━━ Exercise data
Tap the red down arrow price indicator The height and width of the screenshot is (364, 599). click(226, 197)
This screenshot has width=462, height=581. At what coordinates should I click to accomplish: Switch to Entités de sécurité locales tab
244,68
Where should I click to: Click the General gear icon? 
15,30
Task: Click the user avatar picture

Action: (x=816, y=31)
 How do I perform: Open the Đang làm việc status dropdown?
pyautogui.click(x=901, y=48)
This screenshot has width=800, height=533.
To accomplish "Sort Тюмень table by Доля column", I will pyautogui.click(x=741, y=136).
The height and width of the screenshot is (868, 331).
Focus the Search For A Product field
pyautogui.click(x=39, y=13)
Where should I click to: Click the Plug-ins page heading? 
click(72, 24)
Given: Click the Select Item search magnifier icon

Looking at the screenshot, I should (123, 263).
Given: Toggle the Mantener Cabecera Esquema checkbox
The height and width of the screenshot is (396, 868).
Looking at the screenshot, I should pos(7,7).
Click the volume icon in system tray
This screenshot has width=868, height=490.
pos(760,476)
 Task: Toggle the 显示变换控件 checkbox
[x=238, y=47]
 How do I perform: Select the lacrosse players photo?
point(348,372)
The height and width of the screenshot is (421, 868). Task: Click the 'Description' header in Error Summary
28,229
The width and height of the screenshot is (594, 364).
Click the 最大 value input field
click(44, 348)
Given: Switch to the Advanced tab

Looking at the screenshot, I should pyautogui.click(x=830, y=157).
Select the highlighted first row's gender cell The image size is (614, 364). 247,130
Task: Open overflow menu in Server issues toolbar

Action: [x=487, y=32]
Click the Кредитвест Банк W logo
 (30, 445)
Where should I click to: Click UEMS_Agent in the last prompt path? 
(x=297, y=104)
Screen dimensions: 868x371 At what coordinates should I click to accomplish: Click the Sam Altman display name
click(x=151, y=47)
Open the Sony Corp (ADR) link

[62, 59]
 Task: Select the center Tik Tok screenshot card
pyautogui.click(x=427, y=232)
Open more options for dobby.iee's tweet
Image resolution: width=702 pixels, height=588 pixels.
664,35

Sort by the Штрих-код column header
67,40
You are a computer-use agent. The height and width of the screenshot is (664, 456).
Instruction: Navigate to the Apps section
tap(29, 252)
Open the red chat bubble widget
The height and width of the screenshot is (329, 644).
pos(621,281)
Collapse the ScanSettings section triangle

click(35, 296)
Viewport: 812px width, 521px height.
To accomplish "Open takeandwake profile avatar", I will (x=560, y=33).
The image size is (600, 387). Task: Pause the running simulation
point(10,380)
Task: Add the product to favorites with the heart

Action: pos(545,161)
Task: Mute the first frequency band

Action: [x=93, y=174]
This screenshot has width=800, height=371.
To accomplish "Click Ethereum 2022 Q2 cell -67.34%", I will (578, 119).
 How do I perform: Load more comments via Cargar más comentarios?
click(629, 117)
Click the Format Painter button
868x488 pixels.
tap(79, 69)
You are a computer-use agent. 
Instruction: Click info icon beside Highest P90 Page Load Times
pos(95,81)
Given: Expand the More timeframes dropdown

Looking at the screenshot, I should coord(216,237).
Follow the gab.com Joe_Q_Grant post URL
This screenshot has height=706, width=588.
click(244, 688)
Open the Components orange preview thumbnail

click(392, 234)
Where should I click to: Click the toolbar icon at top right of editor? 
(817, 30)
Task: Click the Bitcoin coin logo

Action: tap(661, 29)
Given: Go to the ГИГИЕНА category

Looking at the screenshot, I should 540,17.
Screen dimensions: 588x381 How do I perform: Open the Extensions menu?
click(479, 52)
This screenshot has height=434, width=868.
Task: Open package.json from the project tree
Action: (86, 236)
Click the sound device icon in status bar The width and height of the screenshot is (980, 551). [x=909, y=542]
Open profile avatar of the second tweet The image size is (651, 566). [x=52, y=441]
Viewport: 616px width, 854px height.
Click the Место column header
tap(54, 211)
━━━━
■ Brief: Copy each line of the listing that contains the string "cell".

■ Response to this task:
Select the highlighted first row's gender cell The image size is (614, 364). 247,130
To accomplish "Click Ethereum 2022 Q2 cell -67.34%", I will (578, 119).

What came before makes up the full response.